You don't always have a rocket to do rocket science. Sometimes a mere airplane will do – that is, a mere Boeing 747 toting a 17-ton, 9-foot wide telescope named SOFIA.
"SOFIA is set to attain some spectacular science," says scientist."For instance, this telescope will help us figure out how planets form and how our own solar system came to be."

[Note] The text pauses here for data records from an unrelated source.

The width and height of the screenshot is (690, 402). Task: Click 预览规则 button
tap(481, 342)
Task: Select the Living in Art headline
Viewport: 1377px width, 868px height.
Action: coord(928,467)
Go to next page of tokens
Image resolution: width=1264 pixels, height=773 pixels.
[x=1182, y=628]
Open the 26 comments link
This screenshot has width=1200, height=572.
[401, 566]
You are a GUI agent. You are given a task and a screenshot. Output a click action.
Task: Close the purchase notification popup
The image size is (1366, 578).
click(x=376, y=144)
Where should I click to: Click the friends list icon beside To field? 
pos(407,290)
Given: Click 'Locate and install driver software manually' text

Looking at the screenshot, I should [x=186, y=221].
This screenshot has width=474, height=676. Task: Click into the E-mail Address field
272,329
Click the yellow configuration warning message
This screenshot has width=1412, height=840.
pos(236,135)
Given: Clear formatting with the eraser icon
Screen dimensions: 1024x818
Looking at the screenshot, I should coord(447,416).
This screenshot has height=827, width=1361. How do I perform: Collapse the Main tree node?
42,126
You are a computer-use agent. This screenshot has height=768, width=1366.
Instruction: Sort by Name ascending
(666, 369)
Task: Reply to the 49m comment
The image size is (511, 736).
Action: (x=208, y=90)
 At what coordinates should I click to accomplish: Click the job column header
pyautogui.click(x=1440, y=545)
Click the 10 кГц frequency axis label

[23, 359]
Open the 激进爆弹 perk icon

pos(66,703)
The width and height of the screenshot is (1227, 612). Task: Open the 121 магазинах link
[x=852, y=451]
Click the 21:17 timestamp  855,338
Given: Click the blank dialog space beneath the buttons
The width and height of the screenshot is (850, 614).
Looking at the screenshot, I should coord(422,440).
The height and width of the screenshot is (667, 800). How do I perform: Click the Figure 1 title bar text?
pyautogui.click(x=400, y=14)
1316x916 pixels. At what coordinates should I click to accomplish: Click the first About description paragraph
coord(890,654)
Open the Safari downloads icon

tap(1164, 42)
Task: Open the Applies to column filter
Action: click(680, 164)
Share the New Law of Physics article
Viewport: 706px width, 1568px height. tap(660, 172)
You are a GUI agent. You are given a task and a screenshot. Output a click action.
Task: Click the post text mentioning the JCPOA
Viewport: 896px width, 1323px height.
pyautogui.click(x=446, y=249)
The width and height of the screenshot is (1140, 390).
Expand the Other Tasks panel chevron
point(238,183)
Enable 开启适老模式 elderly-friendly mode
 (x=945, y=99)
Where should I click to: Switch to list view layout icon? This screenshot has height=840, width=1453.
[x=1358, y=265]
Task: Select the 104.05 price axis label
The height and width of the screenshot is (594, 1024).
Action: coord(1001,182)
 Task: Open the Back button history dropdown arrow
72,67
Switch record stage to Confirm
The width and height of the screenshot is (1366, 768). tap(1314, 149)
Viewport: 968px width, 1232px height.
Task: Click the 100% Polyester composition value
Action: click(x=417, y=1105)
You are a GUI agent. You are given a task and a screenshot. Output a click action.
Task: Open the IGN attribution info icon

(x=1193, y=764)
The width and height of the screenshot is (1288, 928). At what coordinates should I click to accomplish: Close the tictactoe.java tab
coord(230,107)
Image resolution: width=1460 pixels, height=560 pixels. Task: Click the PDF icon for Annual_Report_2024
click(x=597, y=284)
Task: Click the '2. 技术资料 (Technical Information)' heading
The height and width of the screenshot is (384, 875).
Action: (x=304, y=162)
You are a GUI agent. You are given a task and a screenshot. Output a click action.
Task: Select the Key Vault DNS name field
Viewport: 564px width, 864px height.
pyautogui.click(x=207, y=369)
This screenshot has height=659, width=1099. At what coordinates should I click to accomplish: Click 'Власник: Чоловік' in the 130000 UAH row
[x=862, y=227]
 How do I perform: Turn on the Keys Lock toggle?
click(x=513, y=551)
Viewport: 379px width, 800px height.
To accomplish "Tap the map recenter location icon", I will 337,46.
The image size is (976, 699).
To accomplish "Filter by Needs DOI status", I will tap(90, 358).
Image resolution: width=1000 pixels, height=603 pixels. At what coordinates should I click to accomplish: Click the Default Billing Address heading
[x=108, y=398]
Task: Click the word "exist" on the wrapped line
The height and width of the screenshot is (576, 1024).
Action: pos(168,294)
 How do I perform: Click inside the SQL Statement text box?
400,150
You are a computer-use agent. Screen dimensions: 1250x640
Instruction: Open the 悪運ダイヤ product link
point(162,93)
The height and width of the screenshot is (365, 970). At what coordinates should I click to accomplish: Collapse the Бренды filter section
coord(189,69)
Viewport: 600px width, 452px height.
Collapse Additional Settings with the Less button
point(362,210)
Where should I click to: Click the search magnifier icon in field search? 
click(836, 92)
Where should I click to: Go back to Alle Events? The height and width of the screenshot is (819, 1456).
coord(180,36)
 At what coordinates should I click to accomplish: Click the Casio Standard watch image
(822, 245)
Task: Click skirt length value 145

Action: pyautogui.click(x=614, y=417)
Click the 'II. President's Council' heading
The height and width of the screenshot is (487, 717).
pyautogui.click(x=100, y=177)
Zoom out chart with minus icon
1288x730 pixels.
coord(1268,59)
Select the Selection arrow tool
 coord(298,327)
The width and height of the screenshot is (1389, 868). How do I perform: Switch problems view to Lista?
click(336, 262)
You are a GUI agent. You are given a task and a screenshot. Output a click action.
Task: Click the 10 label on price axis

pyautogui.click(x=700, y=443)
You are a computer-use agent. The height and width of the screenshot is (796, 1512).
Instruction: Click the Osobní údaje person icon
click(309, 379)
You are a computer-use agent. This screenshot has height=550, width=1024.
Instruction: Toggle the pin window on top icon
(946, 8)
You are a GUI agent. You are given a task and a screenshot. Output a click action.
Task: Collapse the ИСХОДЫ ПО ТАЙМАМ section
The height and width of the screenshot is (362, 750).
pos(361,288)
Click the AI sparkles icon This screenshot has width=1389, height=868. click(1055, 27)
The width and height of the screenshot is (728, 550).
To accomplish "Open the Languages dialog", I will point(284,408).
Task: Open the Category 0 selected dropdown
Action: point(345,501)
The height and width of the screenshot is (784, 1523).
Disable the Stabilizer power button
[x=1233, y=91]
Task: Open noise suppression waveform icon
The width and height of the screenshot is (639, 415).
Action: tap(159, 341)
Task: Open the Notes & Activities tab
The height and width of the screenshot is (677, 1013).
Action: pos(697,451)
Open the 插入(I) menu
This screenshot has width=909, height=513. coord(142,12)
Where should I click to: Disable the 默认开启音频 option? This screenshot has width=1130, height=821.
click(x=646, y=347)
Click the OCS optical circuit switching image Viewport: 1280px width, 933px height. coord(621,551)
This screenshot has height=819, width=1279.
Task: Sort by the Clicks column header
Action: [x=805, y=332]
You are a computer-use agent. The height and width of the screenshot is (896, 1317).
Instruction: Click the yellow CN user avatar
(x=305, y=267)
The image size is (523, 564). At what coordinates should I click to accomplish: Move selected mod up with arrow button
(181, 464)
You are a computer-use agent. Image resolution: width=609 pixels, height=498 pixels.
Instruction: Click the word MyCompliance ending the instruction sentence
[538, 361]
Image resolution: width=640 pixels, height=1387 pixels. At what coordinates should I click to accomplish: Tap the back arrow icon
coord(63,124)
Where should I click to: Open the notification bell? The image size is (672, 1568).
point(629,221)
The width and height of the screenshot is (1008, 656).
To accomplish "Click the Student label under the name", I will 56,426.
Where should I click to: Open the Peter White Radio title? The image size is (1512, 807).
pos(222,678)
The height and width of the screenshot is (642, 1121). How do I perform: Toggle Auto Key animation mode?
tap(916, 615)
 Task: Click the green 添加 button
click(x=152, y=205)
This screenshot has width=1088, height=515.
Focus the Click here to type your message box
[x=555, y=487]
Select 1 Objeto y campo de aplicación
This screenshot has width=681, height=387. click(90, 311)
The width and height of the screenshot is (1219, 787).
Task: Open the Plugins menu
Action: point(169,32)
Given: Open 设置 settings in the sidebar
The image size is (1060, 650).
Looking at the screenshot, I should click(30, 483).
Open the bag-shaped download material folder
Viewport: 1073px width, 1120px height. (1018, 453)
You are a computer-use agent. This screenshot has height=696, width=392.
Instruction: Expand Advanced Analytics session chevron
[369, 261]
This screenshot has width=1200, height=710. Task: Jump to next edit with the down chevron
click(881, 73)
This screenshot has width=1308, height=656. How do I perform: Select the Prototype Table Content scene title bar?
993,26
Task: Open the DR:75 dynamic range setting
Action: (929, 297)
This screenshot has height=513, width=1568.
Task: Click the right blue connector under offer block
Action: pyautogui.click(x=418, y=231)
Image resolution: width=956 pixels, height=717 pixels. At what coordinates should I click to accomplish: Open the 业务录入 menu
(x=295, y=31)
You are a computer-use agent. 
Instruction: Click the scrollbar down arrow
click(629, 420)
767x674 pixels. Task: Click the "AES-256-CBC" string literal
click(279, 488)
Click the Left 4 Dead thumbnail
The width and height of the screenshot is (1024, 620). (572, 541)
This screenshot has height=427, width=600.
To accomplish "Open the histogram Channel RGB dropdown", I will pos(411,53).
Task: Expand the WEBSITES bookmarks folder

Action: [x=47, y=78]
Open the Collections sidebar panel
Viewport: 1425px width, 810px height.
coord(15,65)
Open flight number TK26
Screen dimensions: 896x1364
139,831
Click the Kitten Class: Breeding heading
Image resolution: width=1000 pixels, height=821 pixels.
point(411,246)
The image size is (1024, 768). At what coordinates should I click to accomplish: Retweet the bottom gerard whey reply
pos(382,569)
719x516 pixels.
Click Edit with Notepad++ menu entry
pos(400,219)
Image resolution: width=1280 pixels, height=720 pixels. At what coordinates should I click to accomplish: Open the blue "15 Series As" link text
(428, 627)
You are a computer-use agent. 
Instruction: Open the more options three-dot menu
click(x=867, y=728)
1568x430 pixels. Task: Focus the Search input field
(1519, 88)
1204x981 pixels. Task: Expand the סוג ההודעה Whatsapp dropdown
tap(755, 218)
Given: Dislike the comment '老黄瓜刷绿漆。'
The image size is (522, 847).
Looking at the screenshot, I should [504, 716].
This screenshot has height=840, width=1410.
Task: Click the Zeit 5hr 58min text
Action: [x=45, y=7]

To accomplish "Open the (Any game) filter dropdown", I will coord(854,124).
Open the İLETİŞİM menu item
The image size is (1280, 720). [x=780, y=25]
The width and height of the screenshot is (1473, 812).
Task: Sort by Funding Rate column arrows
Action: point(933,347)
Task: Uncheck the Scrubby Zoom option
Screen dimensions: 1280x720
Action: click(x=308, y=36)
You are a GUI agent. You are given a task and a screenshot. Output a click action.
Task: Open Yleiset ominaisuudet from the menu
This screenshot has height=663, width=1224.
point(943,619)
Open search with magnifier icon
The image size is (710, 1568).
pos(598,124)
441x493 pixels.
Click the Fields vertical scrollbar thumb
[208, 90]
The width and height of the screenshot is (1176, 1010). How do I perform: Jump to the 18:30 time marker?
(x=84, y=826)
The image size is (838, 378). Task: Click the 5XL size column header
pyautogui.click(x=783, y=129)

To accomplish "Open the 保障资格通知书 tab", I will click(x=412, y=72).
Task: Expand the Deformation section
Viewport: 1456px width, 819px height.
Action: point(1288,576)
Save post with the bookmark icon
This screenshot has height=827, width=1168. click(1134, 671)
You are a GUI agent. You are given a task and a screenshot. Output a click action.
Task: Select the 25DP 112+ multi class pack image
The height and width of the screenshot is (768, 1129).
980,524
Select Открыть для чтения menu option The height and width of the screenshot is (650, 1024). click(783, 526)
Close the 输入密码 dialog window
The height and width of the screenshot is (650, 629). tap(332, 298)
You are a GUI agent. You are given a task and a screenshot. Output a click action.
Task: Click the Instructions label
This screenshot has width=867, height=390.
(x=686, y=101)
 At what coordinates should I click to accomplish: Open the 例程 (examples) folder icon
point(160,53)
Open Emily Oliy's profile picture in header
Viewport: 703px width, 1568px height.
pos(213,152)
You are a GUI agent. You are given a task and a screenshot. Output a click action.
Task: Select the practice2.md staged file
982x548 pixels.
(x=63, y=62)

And as a portable observatory, it can fly anywhere, anytime. SOFIA can move into position to capture especially interesting astronomical events such as stellar occultations (when celestial objects cross in front of background stars), while ground-based telescopes fastened to the "wrong" geographic locations on Earth's surface miss the show. SOFIA will fly above the veil of water vapor that surrounds Earth to take a wide-eyed look at the cosmos.
"SOFIA can able to locate the 'planetary snowline,' where water vapor turns to ice in the disk of dust and gas around young stars," says project scientist.
"SOFIA will also be able to pin down where basic building blocks like oxygen, methane, and carbon dioxide are located within the protoplanetary disk."
Unlike these space-based scopes, SOFIA can "head back to the barn" periodically for instruments to be repaired, adjusted, or even swapped out for new and improved science instruments – keeping pace with cutting edge science from a "mere" airplane.